▶ _Work instructions_: Before returning the data, strip out the pictures and keep everything else exactly the same.

▶ _Data listing_:
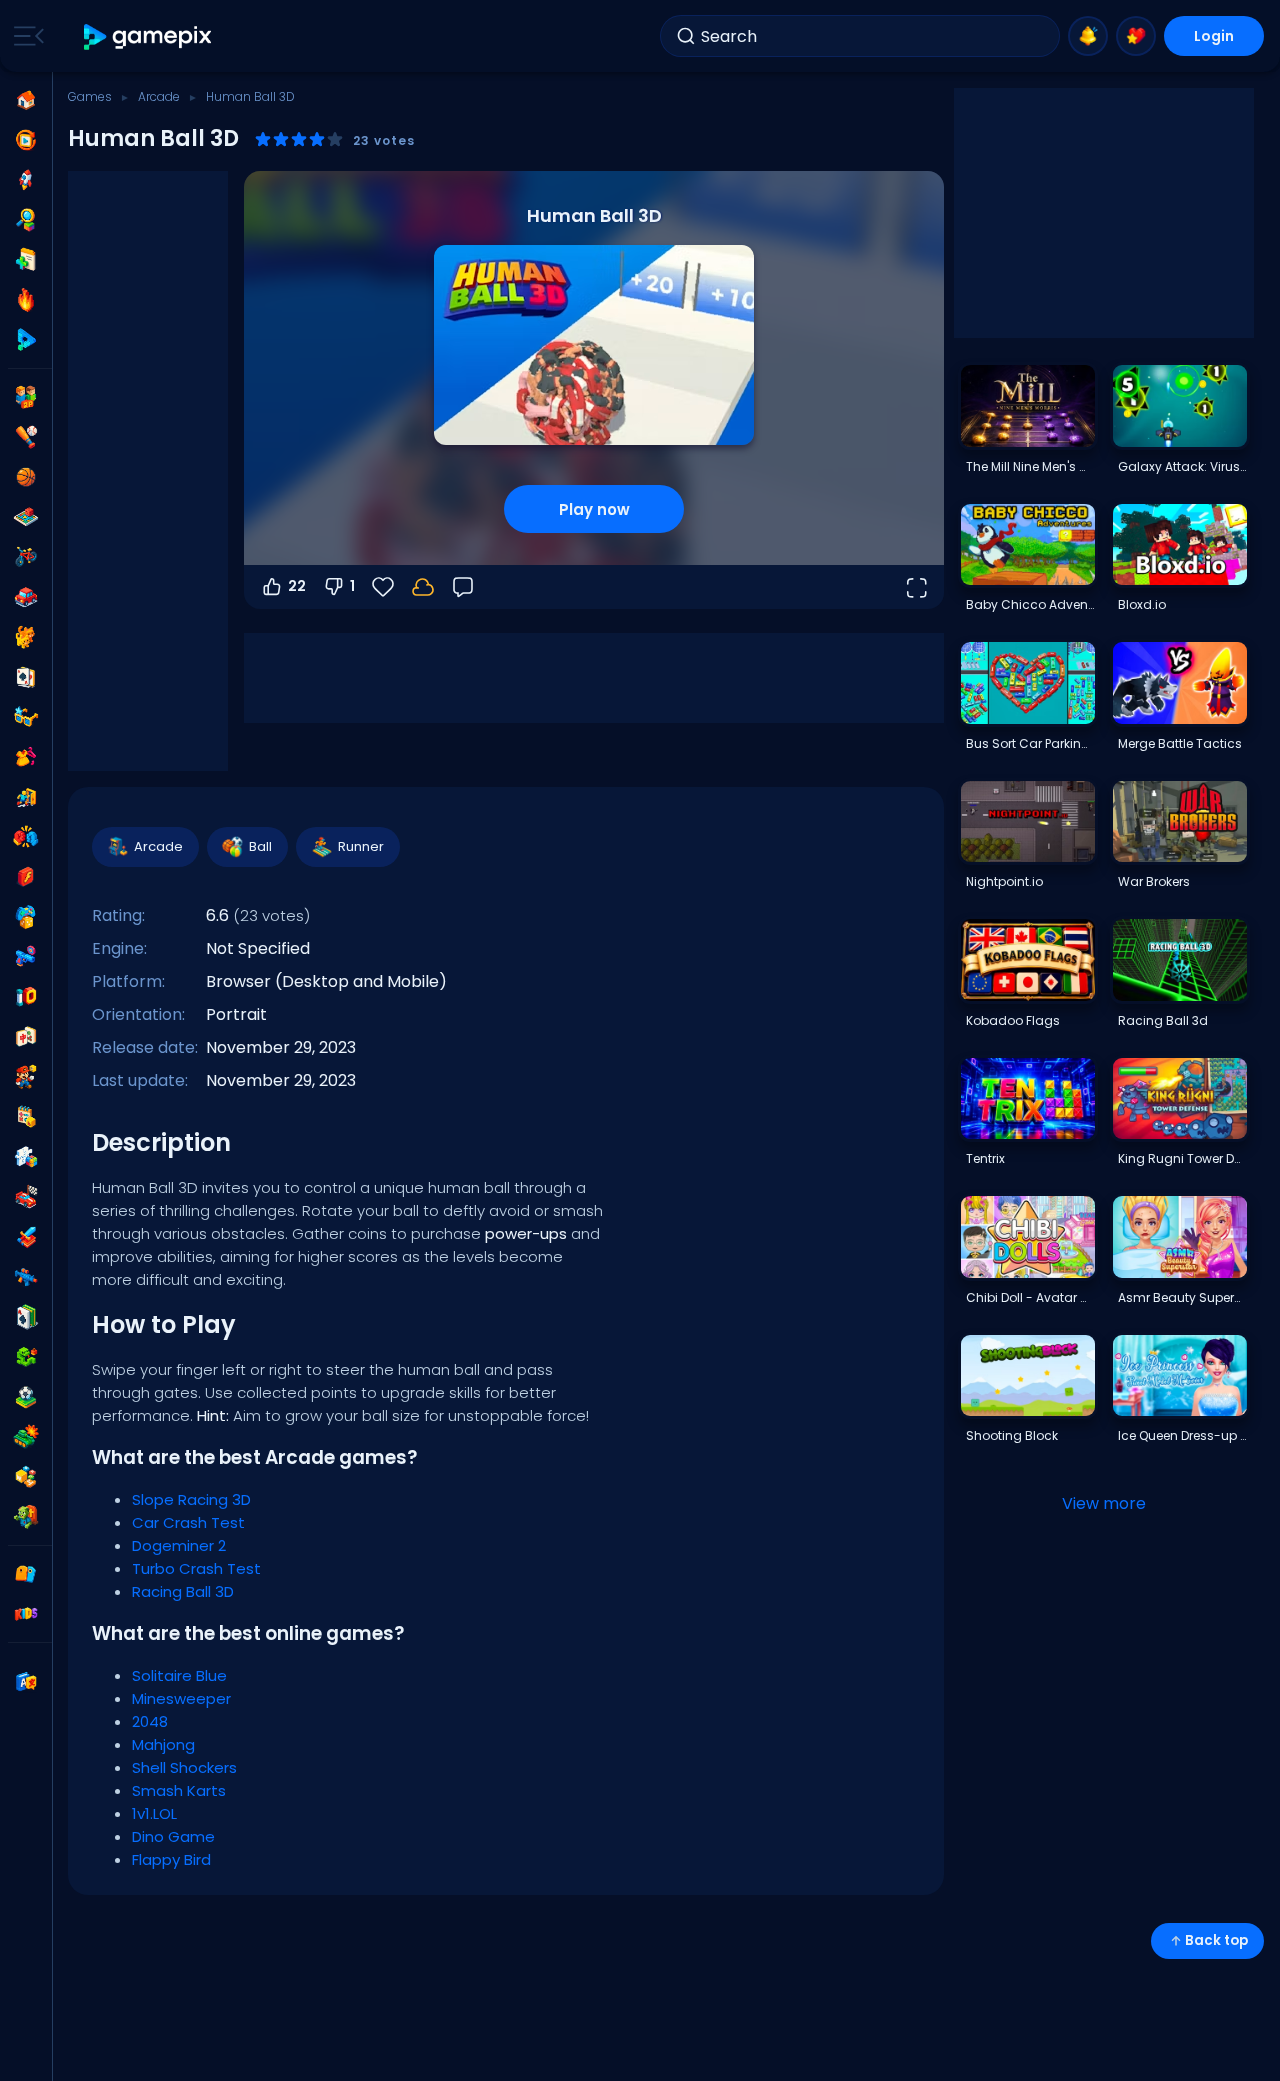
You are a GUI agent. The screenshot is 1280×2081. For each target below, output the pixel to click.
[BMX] (26, 557)
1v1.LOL (154, 1813)
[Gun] (26, 957)
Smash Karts (179, 1790)
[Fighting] (26, 837)
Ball (260, 846)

▶ _Solution to this task_:
You are a GUI agent. The screenshot is 1280×2081. For each target below, output the pixel to click.
[BMX] (26, 557)
1v1.LOL (154, 1813)
[Gun] (26, 957)
Smash Karts (179, 1790)
[Fighting] (26, 837)
Ball (260, 846)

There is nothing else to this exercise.